Personal information
- Full name: Sergei Aleksandrovich Pervushin
- Date of birth: 29 March 1970 (age 55)
- Place of birth: Russia
- Height: 1.78 m (5 ft 10 in)
- Position(s): Forward/Midfielder

Senior career*
- Years: Team / Apps / (Gls)
- 1988–1991: FC Spartak Tambov / 91 / (16)
- 1991–1992: FC Spartak Anapa / 28 / (2)
- 1992–1994: BFC Siófok / 7 / (2)
- 1994–1995: FC Metallurg Lipetsk / 75 / (9)
- 1996–1999: FC Spartak Tambov / 132 / (61)
- 2000–2002: FC SKA-Energiya Khabarovsk / 60 / (20)
- 2002–2003: FC Metallurg-ZapSib Novokuznetsk / 14 / (3)
- 2003–2004: FC Spartak Tambov / 34 / (27)
- 2004–2005: FC Dynamo Vologda / 16 / (6)
- 2005–2006: FC Spartak Tambov / 28 / (0)

Managerial career
- 2008: FC Spartak Tambov (director)
- 2013: FC Tambov
- 2016–2019: FC Tambov (assistant)
- 2019–2020: FC Tambov (caretaker)
- 2020–2021: FC Tambov
- 2021: FC Kuban Krasnodar
- 2022: FC Metallurg Lipetsk (assistant)
- 2022–2023: FC Metallurg Lipetsk
- 2023–2024: FC Chayka Peschanokopskoye (assistant)
- 2025: FC Chayka Peschanokopskoye
- 2025: FC Chernomorets Novorossiysk

= Sergei Pervushin =

Russian footballer

Sergei Aleksandrovich Pervushin (Серге́й Александрович Первушин; born 29 March 1970) is a Russian professional football coach and a former player.

==Coaching career==
On 21 October 2019 he was appointed caretaker manager of Russian Premier League club FC Tambov following the dismissal of Aleksandr Grigoryan, with Tambov in last place in the standings.
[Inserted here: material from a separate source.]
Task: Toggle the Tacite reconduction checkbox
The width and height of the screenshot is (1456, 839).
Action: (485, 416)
On 28 May 2020, he signed a contract for the 2020–21 season as a manager of Tambov, with Tambov up to 11th position at the time. FC Tambov was dissolved after the 2020–21 season.
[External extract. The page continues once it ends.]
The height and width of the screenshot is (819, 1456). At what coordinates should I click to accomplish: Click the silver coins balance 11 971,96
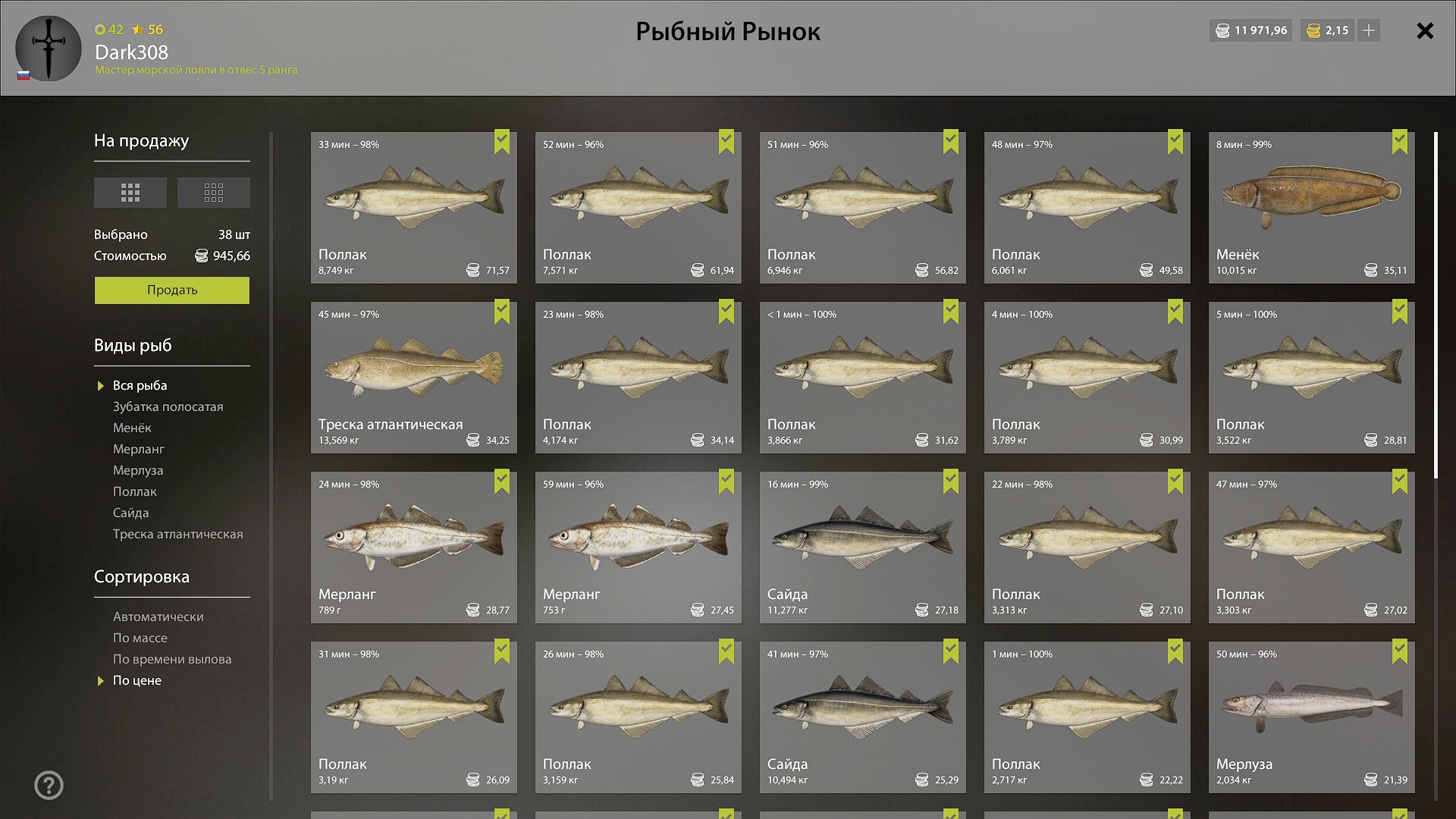1251,30
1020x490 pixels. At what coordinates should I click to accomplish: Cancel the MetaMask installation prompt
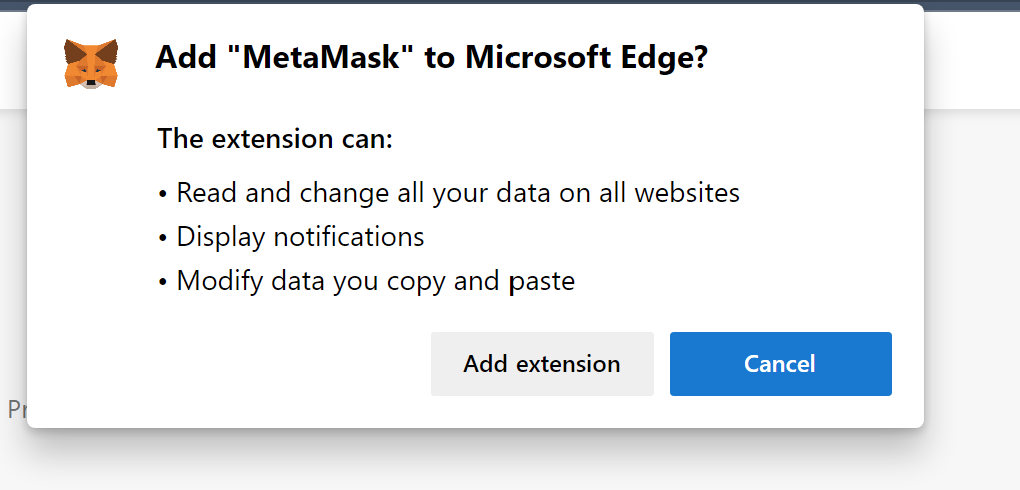(780, 364)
On 22 June 2021, he was appointed manager of FC Kuban Krasnodar, newly promoted into the Russian Football National League. He left Kuban by mutual consent on 12 August 2021.

==Honours==
- Russian Second Division top scorer: 2000 (Zone East, 13 goals), 2003 (Zone Center, 27 goals).